CG sir, a man who is inside a Nigerian prison, whether as a convict or as awaiting trial, who told you that voting is on his mind? His first concern is eating. From what we hear from former inmates, powerful warlord inmates control prison wards and they get to eat the best food, before anyone else can feed. It is not only here in Nigeria, mark you. I once read the memoirs of a Watergate burglar who was an inmate in a California prison. He said on his first day in the cell, food was placed on the table and they were told to go and eat. When he stood up, another inmate pulled his trouser and told him to remain seated. All other inmates remained seated. He said one slim inmate then stood up, went and ate, before the rest of them rushed for the food. He soon found out that the first eater was Jimmy “The Weasel” Fratianno, boss of the Los Angeles Mafia family. All the other inmates in the cell were Mafia enforcers who had been brought there from various prisons to serve as his bodyguards!

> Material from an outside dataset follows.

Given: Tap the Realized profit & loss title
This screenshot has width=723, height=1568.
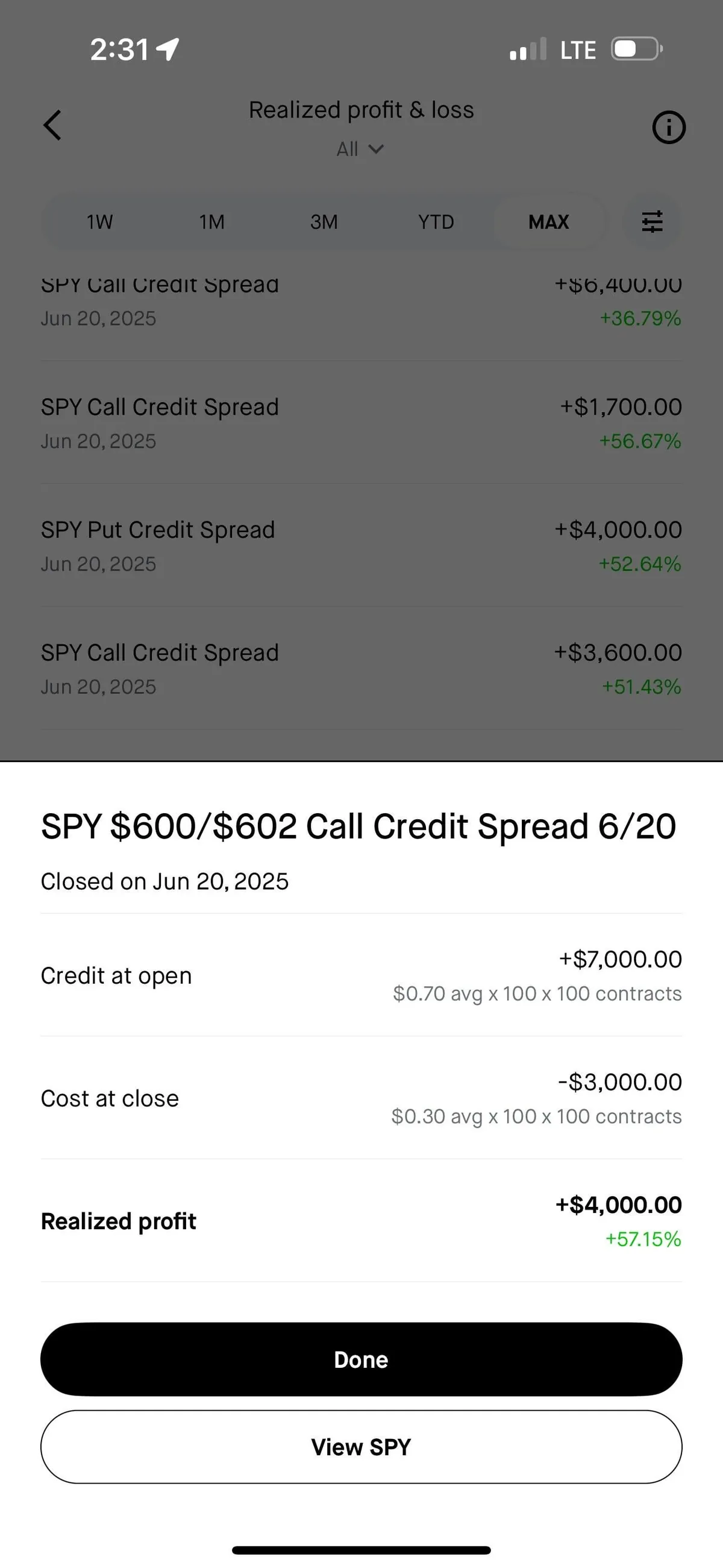Looking at the screenshot, I should click(361, 110).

After food, an inmate’s big concern is personal security. Prisons, deceptively named correctional centers, are very dangerous places despite all the investment in security. Hard drugs, knives, cudgels and all kinds of dangerous objects are routinely smuggled into them, and a guy could get killed for one wrong move. Such wrong moves include resisting sexual molestation, failing to submit to the over lordship of the cell’s kingpin, or even telling other prisoners that you were in there for a small offence such as traffic violation. Many years ago, I read a feature in Daily Times of a man who was sent to Ikoyi Prison in Lagos for crossing the highway. When each inmate in the cell was asked to state his crime, a fellow inmate advised him to say he committed murder. That earned him instant respect within the cell!

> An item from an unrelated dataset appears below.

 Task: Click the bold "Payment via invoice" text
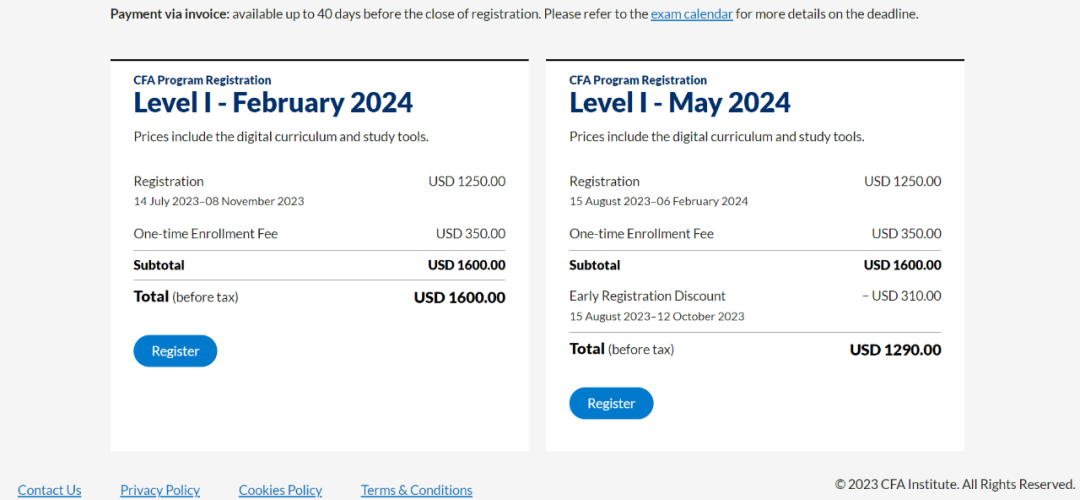(169, 14)
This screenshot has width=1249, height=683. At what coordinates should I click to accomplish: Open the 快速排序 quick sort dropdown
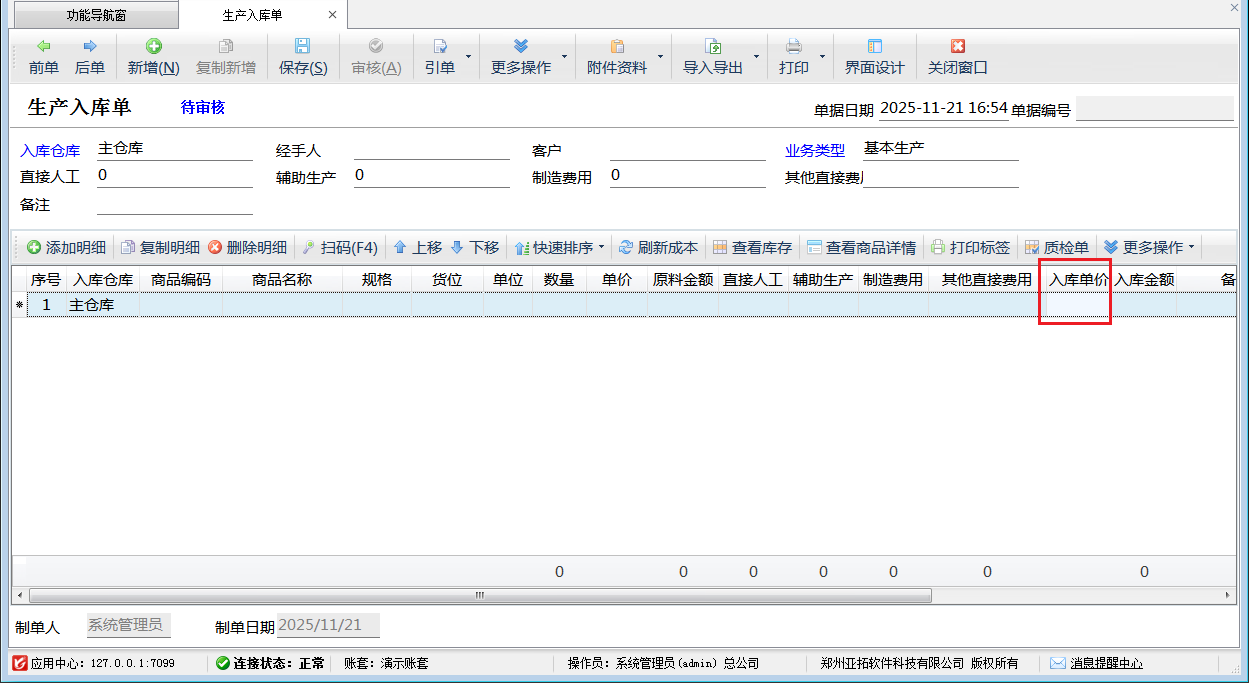601,247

The INEC Chairman said during the visit that while the law allows inmates awaiting trial to vote in elections if they are registered voters, the modalities for doing so have to be worked out. He is right. Is it every body that registered to vote who has the chance to vote? What about people in IDP camps? Someone in Zamfara, Katsina, Kebbi, Niger, Kaduna, Benue and Plateau states who was chased out of his village in the middle of the night by bandits, taking along his PVC is the last thing on his mind. Many people arrive at IDP camps with only the cloth on their necks; many are separated from their families. Which voting are they thinking of?

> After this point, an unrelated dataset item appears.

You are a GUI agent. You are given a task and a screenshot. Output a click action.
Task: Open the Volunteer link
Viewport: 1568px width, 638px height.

Prof Yakubu mentioned something, that when inmates are allowed to vote, will political parties be allowed to campaign inside the prisons and to post polling agents at voting centers inside prison walls? Imagine a Nigerian politician standing on a podium inside a prison and campaigning! Nigerian politicians are among the cleverest liars on Earth. They instantly know what voters want to hear, and in the case of an inmate, he has no greater wish than to be out of the prison. During the Second Republic, a clever politician in the old Sokoto State was said to have promised voters that he will install a pump that will dish out fura, the staple sorghum drink of Northern Nigeria! A politician campaigning inside a prison will promise a blanket amnesty for all the prisoners, convicts no matter their crimes, those awaiting trial no matter the gravity or even the weight of evidence against them, and he will even offer blanket amnesty to death row inmates!

CG Nwakuche said on Friday that there are 81,000 people currently in custody nationwide, 66 per cent of them awaiting trial. That number is more than enough to tilt the outcome in a close local government, legislative or perhaps even a gubernatorial election. In Sokoto State in the 2019 election, the governor was re-elected with a 300 vote margin, so imagine what 81,000 votes will do. Also because voter turnout in Nigerian elections is a historic low. Only 26.72% of voters trooped to the polls for the 2023 presidential elections; now that cost of transport and everything else has quadrupled, how many people do you think will troop out in future elections? Inmates, however, will have a greater motivation to vote than free people. At least they will breathe fresh air, and they will also be transported free to polling stations, inside Black Maria trucks.

Even those of us who are not [yet] inside prisons, how eager are we to vote in elections? Please CG, concentrate on other problems and forget about making inmates to vote.